President Donald Trump has shaken up his legal team in the last three weeks — and he’s still not happy.

The president has been griping to associates that Rudy Giuliani, his new personal attorney, has failed to shut down the Stormy Daniels hush money saga. And he has expressed frustration that Giuliani’s media appearances are raising more questions than they are answering, turning the story into a days-long drama capped by the admission Sunday that the president may have made similar payments to other women.

For now, White House aides said, Giuliani still has a direct line in to Trump – the two speak almost daily – and nobody in the West Wing is eager to insert themselves between the two irascible New Yorkers by yanking Giuliani off TV. But some aides said they expect the president to fire Giuliani if his behavior doesn’t change.

Giuliani remains sanguine about his prospects nonetheless:

In a phone interview Monday, Giuliani pushed back against the notion that the president is unhappy with his performance. “If I’m not up to it, I don’t know who is,” he told POLITICO. “I know the Justice Department better than just about anyone.”

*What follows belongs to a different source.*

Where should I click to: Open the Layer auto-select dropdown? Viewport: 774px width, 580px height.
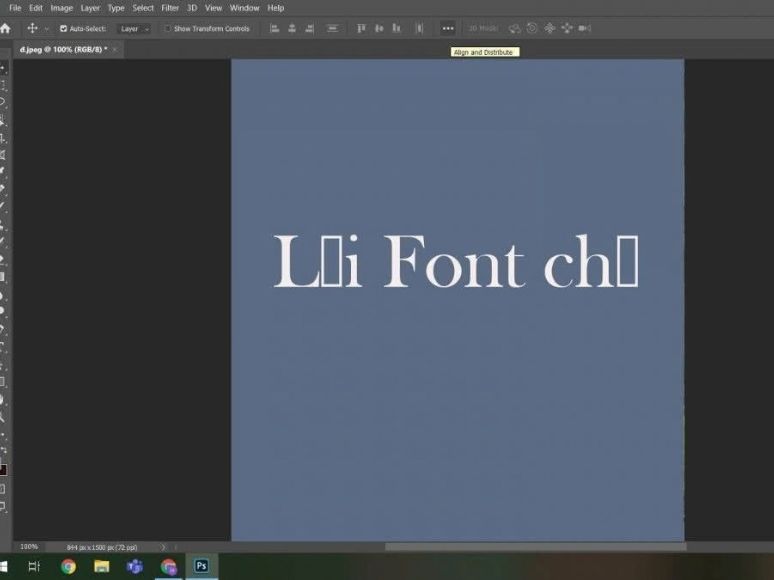134,29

And that might be true, although Rudy’s closest connection to the DoJ took place decades ago before he went into electoral politics. However, the problems with Rudy don’t come from his work with the DoJ but his work in front of the cameras. Has there been a day in which Giuliani has not made at least one media appearance since joining Trump’s team? There may not have been a day yet without multiple appearances.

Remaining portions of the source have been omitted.